It looks as though we’ve found a bit of breathing space. Chores are more or less caught up, the home front is in confident hands (i.e., not mine), we’re only two days to the weekend. Yee-haw.
One reason I’ve been a bit discombobulated of late is the extreme schedule adjustment since Ann Arbor. I now arrive at work at 5 a.m., an hour so early it generally needs an extra adjective — “ungodly,” say. But little by little, it’s growing on me, sort of. The 3:55 alarm is always a shock, but as early birds all over the world know, there’s some pleasure in being one of the few, the proud, the ambulatory-before-dawn.
My drive to work is over in a jif with so little traffic, but there’s lots to like about it while it lasts. The just-getting-home people, out wandering Creighton Avenue. The members-only Black Pistons MC storefront, frequently still open, with a sturdy bearded biker or two shooting pool until last-man-standing. The sleepy faces in Tom’s Donuts. The open-all-night Taco Bell, downtown. And, of course, “Coast to Coast.”
It’s been a good while since I was up in the wee hours doing much other than nursing a baby or having insomnia, and neither activity is well-suited to radio listening. So I missed the whole Art Bell era, when “Coast to Coast” put itself on the map, with its all-night collection of ghost-hunters, paranormal spoon-benders and, of course, aliens.
An alien called the other morning on my drive in. He said he was a “visitor,” or a “newcomer” or an “ambassador” or something like that, the gist being: He was just now realizing his human form was an illusion, or maybe closer to a shell. He was a one-man sleeper cell for an alien force, and he was awakening to his mission, although it wasn’t entirely clear yet.
“How does one know if you’re one of these?” the host queried.

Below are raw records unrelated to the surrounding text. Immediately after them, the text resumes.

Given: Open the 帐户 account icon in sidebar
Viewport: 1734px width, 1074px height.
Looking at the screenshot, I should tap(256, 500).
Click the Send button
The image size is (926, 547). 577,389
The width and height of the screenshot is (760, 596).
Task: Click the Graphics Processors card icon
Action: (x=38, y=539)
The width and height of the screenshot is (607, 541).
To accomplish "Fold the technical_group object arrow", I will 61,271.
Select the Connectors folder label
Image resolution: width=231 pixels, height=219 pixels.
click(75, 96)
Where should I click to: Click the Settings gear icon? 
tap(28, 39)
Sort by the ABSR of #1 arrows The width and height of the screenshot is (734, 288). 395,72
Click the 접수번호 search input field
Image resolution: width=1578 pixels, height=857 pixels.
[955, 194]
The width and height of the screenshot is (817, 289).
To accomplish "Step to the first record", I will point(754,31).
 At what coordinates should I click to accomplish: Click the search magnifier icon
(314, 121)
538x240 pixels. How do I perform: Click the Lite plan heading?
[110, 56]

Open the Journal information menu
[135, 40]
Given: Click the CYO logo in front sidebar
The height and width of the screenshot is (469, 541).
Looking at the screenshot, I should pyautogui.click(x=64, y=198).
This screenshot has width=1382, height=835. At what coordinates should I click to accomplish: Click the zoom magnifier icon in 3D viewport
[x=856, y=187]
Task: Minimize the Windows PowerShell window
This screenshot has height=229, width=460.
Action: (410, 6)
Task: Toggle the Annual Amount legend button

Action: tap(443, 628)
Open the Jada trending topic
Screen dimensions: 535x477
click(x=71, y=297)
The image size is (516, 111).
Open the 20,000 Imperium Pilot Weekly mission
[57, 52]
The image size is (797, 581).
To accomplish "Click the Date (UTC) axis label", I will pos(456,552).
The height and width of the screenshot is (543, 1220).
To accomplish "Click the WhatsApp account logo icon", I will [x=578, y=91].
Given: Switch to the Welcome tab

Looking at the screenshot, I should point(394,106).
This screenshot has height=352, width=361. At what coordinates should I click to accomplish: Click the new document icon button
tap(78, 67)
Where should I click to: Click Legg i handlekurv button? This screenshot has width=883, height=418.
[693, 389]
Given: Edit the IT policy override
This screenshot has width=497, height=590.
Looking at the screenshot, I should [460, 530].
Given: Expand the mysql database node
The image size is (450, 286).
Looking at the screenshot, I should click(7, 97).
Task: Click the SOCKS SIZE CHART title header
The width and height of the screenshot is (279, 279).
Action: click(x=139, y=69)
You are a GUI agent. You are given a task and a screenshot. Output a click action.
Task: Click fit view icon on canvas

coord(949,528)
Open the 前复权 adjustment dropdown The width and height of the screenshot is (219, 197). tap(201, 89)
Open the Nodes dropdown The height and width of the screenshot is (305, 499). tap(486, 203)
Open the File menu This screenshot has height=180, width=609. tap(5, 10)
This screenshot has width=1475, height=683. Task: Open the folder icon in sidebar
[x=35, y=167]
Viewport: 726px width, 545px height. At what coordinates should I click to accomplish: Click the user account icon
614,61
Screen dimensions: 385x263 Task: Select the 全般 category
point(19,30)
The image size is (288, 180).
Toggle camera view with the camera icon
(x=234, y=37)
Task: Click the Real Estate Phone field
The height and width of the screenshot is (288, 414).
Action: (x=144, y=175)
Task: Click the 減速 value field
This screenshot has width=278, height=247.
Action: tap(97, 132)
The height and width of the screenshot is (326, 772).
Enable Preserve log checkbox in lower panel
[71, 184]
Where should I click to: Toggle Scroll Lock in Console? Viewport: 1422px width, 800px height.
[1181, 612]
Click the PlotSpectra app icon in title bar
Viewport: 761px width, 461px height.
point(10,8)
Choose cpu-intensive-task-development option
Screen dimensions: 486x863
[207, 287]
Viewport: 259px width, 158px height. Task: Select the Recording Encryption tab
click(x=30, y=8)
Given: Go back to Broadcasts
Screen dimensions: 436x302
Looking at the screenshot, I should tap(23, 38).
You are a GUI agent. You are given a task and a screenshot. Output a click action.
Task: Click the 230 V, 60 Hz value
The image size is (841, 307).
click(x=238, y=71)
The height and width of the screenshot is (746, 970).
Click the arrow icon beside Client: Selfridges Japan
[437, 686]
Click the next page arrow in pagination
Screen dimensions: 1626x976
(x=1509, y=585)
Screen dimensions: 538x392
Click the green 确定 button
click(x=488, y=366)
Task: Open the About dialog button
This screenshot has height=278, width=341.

“You feel estranged from your family,” the man said, among other things. Well, that’s helpful.
The best thing about a 5 a.m. factory whistle? Quittin’ time comes at 1 p.m. One of these days I’ll figure out the magical bedtime that enables me to get through the rest of the day without needing a little nap. It is summer, after all; I should be working on my tan.
A few things you might enjoy reading:
Gwynne Dyer speaks the uncomfortable truth about our involvement in Iraq:
So once more, with feeling: the 9/11 attacks were not aimed at American values, which are of no interest to the Islamists one way or another. They were an operation that was broadly intended to raise the profile of the Islamists in the Muslim world, but they had the further quite specific goal of luring the United States into invading Muslim countries.
The true goal of the Islamists is to come to power in Muslim countries, and their problem until recently was that they could not win over enough local people to make their revolutions happen. Getting the U.S. to march into the Muslim world in pursuit of the terrorists was a potentially promising stratagem, since an invasion should produce endless images of American soldiers killing and humiliating Muslims. That might finally push enough people into the arms of the Islamists to get their stalled revolutions off the ground.
And my friend Jones speaks the somewhat less compelling truth about Bob Knight. If anyone still cares, that is:
Let me tell you something. Knight would never allow anyone to see it. But he’s hurting right now.
He now knows conclusively he’s going to spend the rest of his career in Lubbock, Texas, and will never be able to field another Final Four team. Not at Texas Tech. He can’t get the players he needs to come to the dirty base of the Panhandle.
And, for a competitor such as Knight, this is indigestible. It’s the cruelest of punishments.
Irrelevance! Who doesn’t know that feeling? Sometimes, anyway.